▸ **Objective**
Please count the lines in the items below that contain the word "width". Reply with that number alone.

▸ **Provided data**
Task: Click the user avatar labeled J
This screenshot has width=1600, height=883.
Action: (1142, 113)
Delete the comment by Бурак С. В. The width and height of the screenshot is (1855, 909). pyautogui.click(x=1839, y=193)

--

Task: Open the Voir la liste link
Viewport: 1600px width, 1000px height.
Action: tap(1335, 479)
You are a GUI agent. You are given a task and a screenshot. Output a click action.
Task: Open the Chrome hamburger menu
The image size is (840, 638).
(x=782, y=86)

▸ **Result for this exercise**
3